Norman Callender

Personal information
- Full name: Norman Callender
- Date of birth: 9 June 1924
- Place of birth: Newburn, England
- Date of death: 1990 (aged 65–66)
- Place of death: Northallerton, Yorkshire, England
- Position: Wing half

Senior career*
- Years: Team / Apps / (Gls)
- 1946–1949: Darlington / 27 / (1)
- 1949–195?: Horden Colliery Welfare

= Norman Callender =

English footballer

Norman Callender (9 June 1924 – 1990) was an English footballer who made 27 appearances in the Football League playing as a wing half for Darlington in the 1940s.

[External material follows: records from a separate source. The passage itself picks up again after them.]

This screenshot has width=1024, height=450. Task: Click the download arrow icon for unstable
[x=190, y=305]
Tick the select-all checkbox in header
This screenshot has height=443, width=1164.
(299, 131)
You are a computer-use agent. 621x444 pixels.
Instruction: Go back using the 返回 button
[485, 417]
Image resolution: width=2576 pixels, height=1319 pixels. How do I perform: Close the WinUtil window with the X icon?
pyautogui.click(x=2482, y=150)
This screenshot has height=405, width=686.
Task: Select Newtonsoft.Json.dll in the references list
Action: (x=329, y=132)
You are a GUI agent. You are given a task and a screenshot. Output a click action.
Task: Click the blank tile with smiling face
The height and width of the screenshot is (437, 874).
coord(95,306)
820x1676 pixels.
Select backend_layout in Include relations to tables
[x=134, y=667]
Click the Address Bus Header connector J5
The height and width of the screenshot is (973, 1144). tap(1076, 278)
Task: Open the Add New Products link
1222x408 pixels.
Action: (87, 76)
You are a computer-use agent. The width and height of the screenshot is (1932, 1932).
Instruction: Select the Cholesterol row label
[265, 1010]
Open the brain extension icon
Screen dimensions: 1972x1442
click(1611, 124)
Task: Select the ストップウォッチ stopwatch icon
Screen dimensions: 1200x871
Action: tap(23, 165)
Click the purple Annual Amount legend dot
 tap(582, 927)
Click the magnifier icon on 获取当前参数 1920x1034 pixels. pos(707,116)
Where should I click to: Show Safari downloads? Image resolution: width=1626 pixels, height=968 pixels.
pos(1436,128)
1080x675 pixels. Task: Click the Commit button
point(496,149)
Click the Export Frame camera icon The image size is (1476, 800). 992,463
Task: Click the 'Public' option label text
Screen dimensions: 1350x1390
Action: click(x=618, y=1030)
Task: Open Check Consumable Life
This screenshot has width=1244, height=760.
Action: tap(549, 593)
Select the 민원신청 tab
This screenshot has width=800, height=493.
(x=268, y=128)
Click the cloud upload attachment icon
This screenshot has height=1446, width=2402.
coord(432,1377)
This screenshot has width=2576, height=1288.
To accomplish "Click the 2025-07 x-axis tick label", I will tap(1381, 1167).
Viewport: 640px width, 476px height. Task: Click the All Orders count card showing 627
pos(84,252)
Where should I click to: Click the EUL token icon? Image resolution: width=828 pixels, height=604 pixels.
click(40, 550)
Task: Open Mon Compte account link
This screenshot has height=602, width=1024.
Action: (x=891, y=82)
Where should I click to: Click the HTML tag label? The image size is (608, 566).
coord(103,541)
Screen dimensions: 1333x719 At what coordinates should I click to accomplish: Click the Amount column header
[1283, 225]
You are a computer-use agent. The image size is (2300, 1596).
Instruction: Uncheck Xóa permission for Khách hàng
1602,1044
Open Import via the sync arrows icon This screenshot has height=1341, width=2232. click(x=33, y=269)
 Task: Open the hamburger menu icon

Callender joined Darlington while stationed in the area during the war, and was still a serving soldier when he began playing for the club: he had to drop out of the team in February 1947 after he was posted to the Middle East. After leaving Darlington, he signed for Horden Colliery Welfare, for whom he played until at least the 1951–52 season.

He later became a civil servant with the Ministry of Defence and moved into refereeing in 1955. While based in Richmond in North Yorkshire he became a Football League linesman in 1962 and was promoted to the Referees List in 1965 where he remained until 1968. He is one of very few former professional players to have achieved this distinction.